Document excerpt:

_ _ _ _

In 1985, I heard Zen Master Thich Nhat Hanh, “If the West stops drinking alcohol by 50%, there would be enough food to feed the world.”
I never was a big drinker, and this statement made sense to me. After his lecture, I no longer shared wine of beer with my 49er or tennis buddies. I no longer had wine with friends at restaurants.
At first, they thought this was weird. When they asked me about it, I would repeat Thay’s words, and express my own true feelings about them.
Later, I learned about the fifth mindfulness training, mindful consumption. This training states,
Aware of the suffering caused by unmindful consumption, I am committed to cultivate good health, both physical and mental, for myself, my family, and my society by practicing mindful eating, drinking, and consuming. I am committed to ingest only items that preserve peace, well-being, and joy in my body, in my consciousness, and in the collective body and consciousness of my family and society. I am determined not to use alcohol or any other intoxicant or to ingest foods or other items that contain toxins, such as certain TV programs, magazines, books, films, and conversations. I am aware that to damage my body or my consciousness with these poisons is to betray my ancestors, my parents, my society, and future generations. I will work to transform violence, fear, anger, and confusion in myself and in society by practicing a diet for myself and for society. I understand that a proper diet is crucial for self-transformation and for the transformation of society.
Mindful consumption has been a major supporting practice for me and it is a major theme of Meditation Practices since the beginning.
Recently, I learned of a letter that Thay wrote to the monks, nuns, and lay people in his community.
In this letter, he wrote about how mindful consumption can save Mother Earth: global warming, land degradation, climate change, water supply, and vegetarianism.

_ _ _ _

Problem to work on: Rewrite the passage on mindful consumption from "I never was" up to and including "friends at restaurants.", putting "golf" in place of "tennis". The data comes from an unrelated source.

Recorded data:
_ _ _ _

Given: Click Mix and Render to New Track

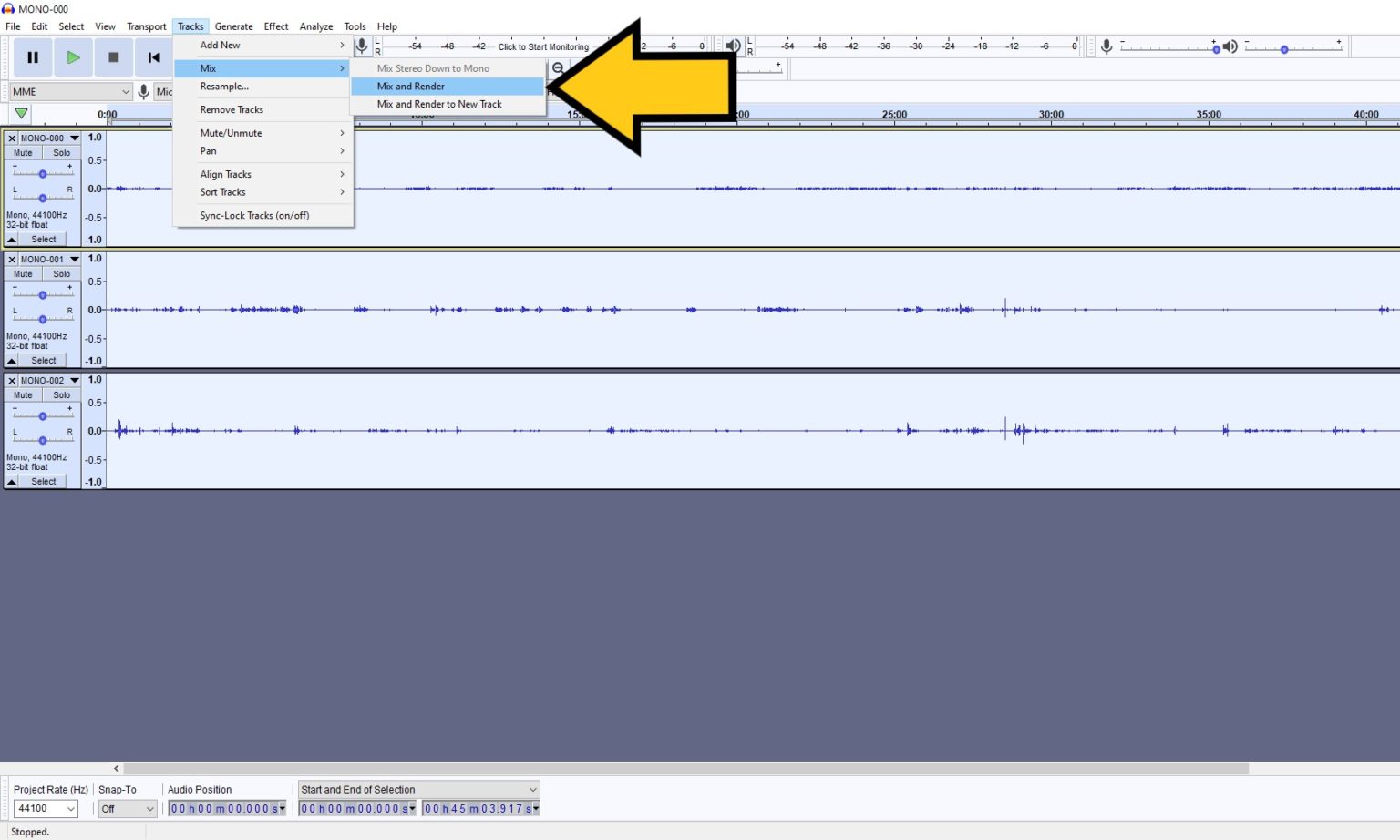Looking at the screenshot, I should coord(440,104).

_ _ _ _

Exercise result:
I never was a big drinker, and this statement made sense to me. After his lecture, I no longer shared wine of beer with my 49er or golf buddies. I no longer had wine with friends at restaurants.